Research article 29 Aug 2018

Research article | 29 Aug 2018

Review status
This discussion paper is a preprint. It is a manuscript under review for the journal Atmospheric Chemistry and Physics (ACP).

Comparison of Surface Ozone Simulation among Selected Regional Models in MICS-Asia III – Effect of Chemistry and Vertical Transport for the Causes of Difference –

Hajime Akimoto1, Tatsuya Nagashima1, Jie Li2, Joshua Fu3, Dongsheng Ji3, and Zifa Wang2 Hajime Akimoto et al.
  • 1National Institute for Environmental Studies, Onogawa, Tsukuba 305-8506, Japan
  • 2Institute of Atmospheric Physics, Chinese Academy of Sciences, Beijing 100029, China
  • 3Department of Civil and Environmental Engineering, University of Tennessee, Knoxville, TN 3799 6, USA

Abstract. In order to clarify the cause of variability among the model outputs for surface ozone in the Model Intercomparison Study Asia Phase III (MICS-Asia III), three regional models, CMAQ v.5.0.2, CMAQ v.4.7.1 and NAQPMS (abbreviated as NAQM in this paper) have been selected. The detailed analyses have been made for monthly averaged diurnal variation for select grids covering metropolitan area of Beijing and Tokyo, and at a remote oceanic site, Oki. The chemical reaction mechanism, SAPRC99 used in the CMAQ models tends to give higher net chemical ozone production than CBM-Z used in NAQM agreeing with previous studies.
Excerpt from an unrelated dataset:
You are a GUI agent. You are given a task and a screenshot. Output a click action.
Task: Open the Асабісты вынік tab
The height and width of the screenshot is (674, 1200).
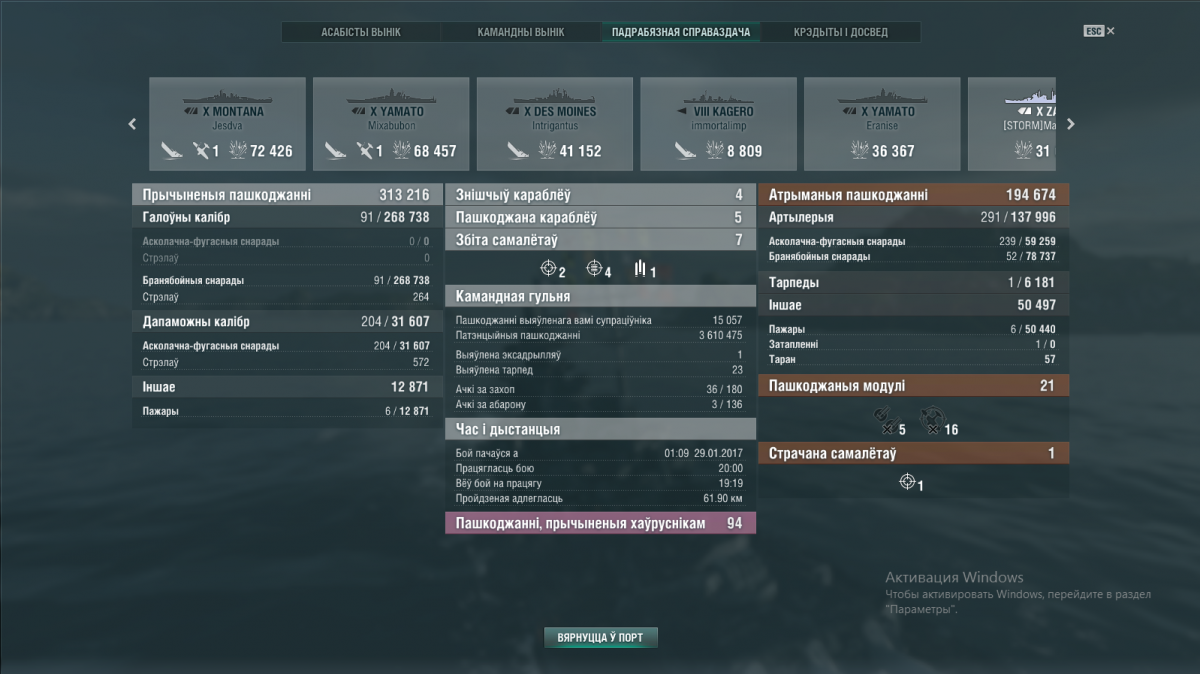(361, 32)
Inclusion of heterogeneous “renoxification” reaction of HNO3 (on soot) → NO + NO2 only in NAQM is supposed to give higher NO concentration to give better agreement with observational data for NO and nighttime O3 mixing ratios. In addition to chemistry, the difference in vertical transport of O3 was found to affect the simulated results significantly. Particularly, the increase in downward flux of O3 from upper layer to the surface after the dawn is found to be substantially different among the models. Larger early morning vertical transport of O3 by CMAQ 5.0.2 would be the reason for higher daytime O3 by this model in July. All the three models overestimate the daytime ozone by ca. 20 ppbv at the remote site Oki in July, where in situ photochemical activity is minimal.

Hajime Akimoto et al.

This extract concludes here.